Smith Fellows
Smith Fellow


The Appalachian region is home to nearly half of the United States’ salamander species, including the hellbender (Cryptobranchus alleganiensis), but populations throughout this area are mysteriously vanishing.  Climate change may be contributing to the current decline of amphibians (i.e., frogs and salamanders) and will likely threaten Appalachian salamanders because they are adapted to cool mountain habitats.  This project will investigate the biological effects of climate change on hellbenders, with the hypotheses that 1) realistic patterns of temperature change will have negative consequences on metabolism (energy production) and immunity (disease resistance) in captive hellbenders, 2) these immune and metabolic changes will be associated with increased biological ‘stress’ and 3) temperature-related stress can worsen the effects of other environmental pressures in the wild. 

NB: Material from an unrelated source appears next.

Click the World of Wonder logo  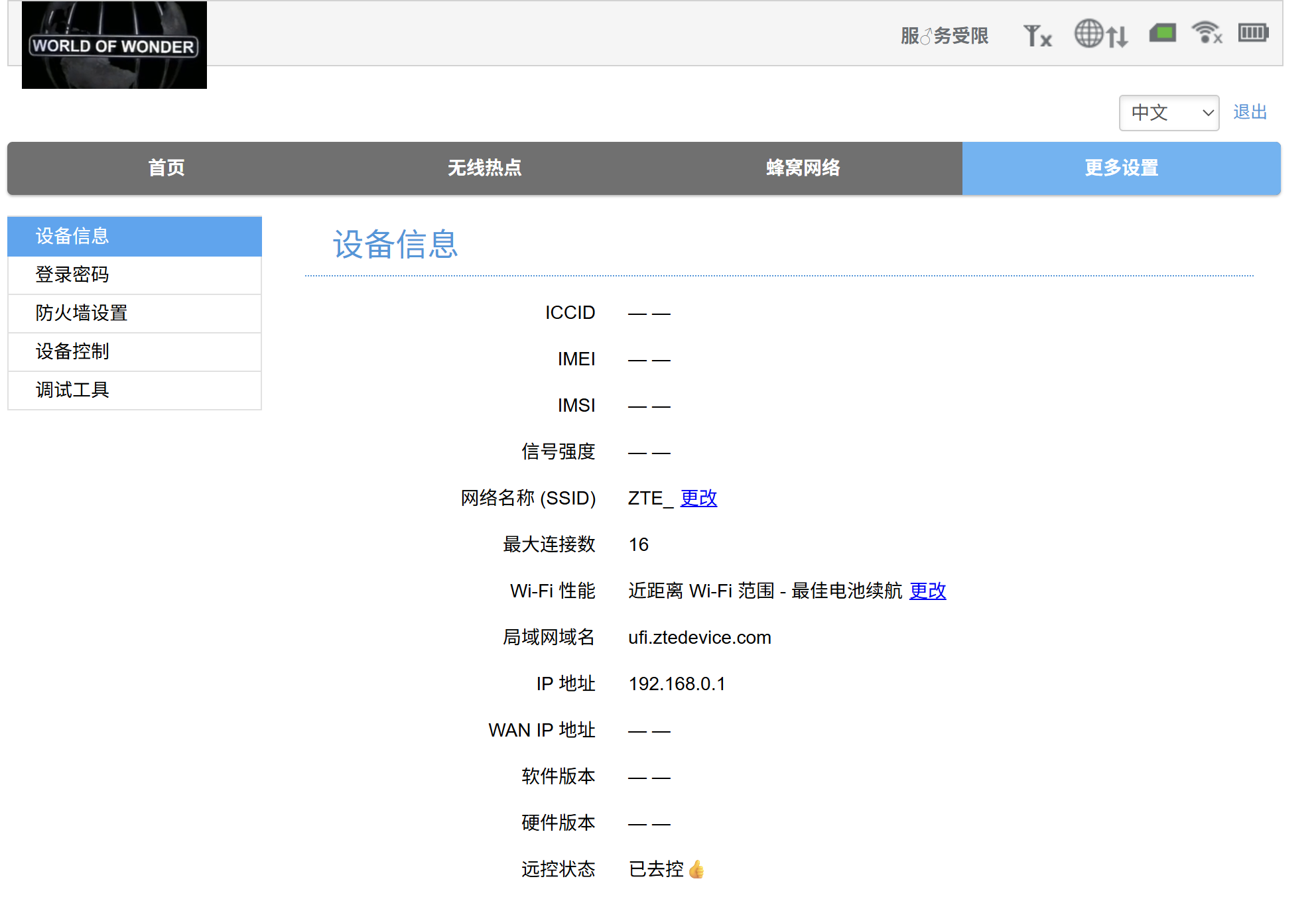click(x=114, y=45)
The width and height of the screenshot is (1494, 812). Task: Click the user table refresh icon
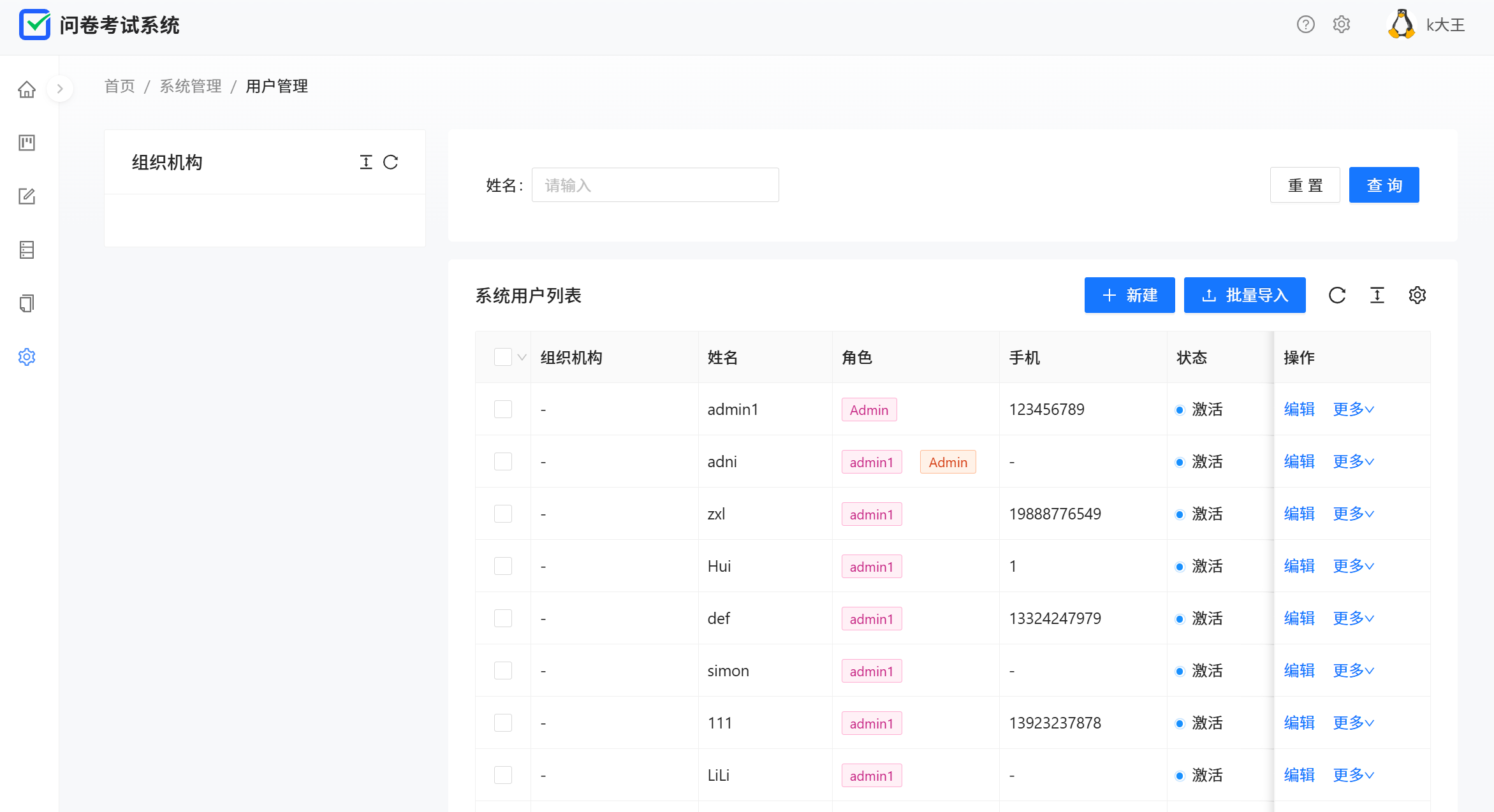coord(1337,295)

We will study a captive population of hellbenders at the Smithsonian Conservation Biology Institute (Washington, D.C.) to determine the biological effects of three types of temperature change: short-term variation, seasonal changes and overall warming.  Specifically, we will look for temperature-related changes in two main parts of the immune system: ‘attack’ proteins and ‘antibiotic’-producing cells (i.e., complement proteins and T-lymphocytes).  Oxygen intake of hellbenders will be measured as an indicator of metabolism.  We will link immune and metabolic findings to corresponding changes in the number and type of immune cells present in the blood, which provides an indication of biological ‘stress’.  Field data collected along a 600-mile stretch of the Appalachian Mountains will be combined with results of the captive study to determine if temperature can worsen the effects of poor water quality in hellbender habitat.  These studies will help determine the ability of hellbenders to adapt to climate change and may provide insight into the mysterious declines of Appalachian amphibian species.  This knowledge is critical to developing effective conservation strategies to ensure the survival of American salamanders in a changing environment.